§ **PROBLEM SET**:
1. Name each kind of data that the Independent Evidence Plane text says the plane gathers.
2. Pick up the Independent Evidence Plane text after its final sentence and continue it.

§ **SOURCE DOCUMENT**:
--- START ---

Agentic AI Module Added To NHI Training Course

Independent Evidence Plane

An external layer that collects, normalizes, and reruns control evidence without depending on the application under test. It supports auditability by preserving the data and policy context needed to explain SoD, elevated access, and control operation in a repeatable way.

Expanded Definition

An Independent Evidence Plane is the verification layer that sits outside the workload, pipeline, or application being assessed. It gathers logs, policy snapshots, entitlement data, and execution traces, then reruns checks so the resulting evidence can be reviewed without trusting the system under test.

In NHI operations, this matters because control claims about NIST Cybersecurity Framework 2.0 outcomes, privileged session handling, or policy enforcement are only useful when they can be reproduced from an independent source of truth. That is especially important for agentic systems, where execution paths shift quickly and the meaning of an access event depends on context such as identity, policy state, and approval chain. Definitions vary across vendors on whether the plane is a separate platform, a pattern, or a set of controls, but the operational requirement is consistent: evidence must be collected and re-evaluated outside the thing being audited. The most common misapplication is treating application logs as independent evidence, which occurs when the same system that performed the action also generates the proof of compliance.

--- END ---

[Records contained in a dataset]
--- START ---

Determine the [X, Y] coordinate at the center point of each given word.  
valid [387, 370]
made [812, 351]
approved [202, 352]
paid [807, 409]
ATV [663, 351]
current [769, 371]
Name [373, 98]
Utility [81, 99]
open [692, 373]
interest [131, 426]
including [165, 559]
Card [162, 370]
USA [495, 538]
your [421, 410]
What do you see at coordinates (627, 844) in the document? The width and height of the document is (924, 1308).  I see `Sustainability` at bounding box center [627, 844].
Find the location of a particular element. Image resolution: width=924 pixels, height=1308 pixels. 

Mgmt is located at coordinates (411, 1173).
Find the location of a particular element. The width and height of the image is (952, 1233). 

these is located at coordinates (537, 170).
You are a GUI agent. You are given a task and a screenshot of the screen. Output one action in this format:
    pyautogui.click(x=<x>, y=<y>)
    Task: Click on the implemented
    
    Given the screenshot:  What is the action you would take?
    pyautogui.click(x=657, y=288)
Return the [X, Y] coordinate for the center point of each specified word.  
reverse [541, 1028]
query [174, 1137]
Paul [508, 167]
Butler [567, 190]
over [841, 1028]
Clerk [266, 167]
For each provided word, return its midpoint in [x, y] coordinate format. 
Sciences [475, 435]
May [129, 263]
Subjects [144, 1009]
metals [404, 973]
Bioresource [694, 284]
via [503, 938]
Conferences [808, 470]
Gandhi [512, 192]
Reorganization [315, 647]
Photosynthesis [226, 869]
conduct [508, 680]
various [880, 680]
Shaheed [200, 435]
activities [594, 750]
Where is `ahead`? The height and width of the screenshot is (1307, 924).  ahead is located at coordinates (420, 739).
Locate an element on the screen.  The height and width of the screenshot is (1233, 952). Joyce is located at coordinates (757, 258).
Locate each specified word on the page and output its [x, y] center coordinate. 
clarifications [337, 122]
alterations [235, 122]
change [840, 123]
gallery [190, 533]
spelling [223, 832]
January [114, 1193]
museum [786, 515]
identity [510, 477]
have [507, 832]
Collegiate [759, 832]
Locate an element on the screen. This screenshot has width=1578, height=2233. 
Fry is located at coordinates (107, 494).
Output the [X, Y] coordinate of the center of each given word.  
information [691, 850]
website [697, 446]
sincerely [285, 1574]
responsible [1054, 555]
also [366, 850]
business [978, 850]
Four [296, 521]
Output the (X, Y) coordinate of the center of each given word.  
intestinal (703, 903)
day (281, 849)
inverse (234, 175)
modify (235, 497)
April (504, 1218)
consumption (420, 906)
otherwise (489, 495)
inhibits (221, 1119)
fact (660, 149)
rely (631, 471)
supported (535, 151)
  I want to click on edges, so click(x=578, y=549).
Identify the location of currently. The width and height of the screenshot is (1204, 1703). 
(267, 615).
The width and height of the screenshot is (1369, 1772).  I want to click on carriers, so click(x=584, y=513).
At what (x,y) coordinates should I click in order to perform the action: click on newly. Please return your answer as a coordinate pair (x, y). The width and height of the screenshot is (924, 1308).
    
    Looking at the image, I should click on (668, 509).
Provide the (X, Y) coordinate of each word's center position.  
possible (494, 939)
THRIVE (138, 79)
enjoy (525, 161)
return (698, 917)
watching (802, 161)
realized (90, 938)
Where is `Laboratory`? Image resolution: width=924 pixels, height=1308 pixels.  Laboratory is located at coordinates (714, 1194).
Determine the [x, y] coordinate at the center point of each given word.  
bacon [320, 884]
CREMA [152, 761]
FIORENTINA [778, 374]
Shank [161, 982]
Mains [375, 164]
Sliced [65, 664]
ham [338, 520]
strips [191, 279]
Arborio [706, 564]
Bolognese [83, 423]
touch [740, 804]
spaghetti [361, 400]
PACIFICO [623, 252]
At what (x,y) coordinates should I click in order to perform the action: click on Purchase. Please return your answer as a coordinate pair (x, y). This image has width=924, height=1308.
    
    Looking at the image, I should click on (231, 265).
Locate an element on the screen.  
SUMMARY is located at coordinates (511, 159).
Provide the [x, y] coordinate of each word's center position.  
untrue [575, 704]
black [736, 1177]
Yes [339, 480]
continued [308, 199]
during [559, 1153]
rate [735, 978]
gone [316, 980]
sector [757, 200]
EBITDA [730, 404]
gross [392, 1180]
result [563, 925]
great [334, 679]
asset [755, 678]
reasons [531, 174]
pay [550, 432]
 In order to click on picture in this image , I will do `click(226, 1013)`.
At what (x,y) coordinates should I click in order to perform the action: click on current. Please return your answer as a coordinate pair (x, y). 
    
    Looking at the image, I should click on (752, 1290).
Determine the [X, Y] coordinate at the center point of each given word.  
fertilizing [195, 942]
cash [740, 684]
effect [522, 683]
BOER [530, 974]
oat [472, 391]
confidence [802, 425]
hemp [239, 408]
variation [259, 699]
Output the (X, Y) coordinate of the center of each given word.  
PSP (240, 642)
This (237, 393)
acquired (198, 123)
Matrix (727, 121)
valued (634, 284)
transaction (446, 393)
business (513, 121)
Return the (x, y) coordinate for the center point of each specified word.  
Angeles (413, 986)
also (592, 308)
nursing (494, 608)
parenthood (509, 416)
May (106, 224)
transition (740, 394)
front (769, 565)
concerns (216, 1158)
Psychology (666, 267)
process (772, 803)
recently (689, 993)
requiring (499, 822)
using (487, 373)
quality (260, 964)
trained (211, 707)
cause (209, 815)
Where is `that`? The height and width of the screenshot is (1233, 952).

--- END ---

§ **ANSWERS IN ORDER**:
1.
- Logs
- Policy snapshots
- Entitlement data
- Execution traces

2.
Examples and Use Cases

Implementing an Independent Evidence Plane rigorously often introduces duplication of telemetry and storage overhead, requiring organisations to weigh stronger auditability against added integration and retention cost.

  • A privileged access workflow is executed in production, while a separate evidence service records entitlement state, approval timing, and session metadata for later replay against policy.
  • An AI agent changes infrastructure settings, and the evidence plane preserves the original prompt context, tool invocation record, and policy decision so investigators can reconstruct why access was allowed.
  • A compliance team validates secret rotation after a breach by rerunning checks against archived vault metadata and change history, rather than relying only on current state.
  • A post-incident review compares control assertions with an external timeline, using reference material from JetBrains GitHub plugin token exposure to show how compromised developer credentials can distort internal evidence.
  • An organisation maps the evidence workflow to NIST Cybersecurity Framework 2.0 so that access governance, logging, and response records can be checked independently of the production control path.

These use cases are most valuable when the original control decision is disputed, when an auditor asks for repeatable proof, or when a system failure has erased the runtime context needed to explain what happened.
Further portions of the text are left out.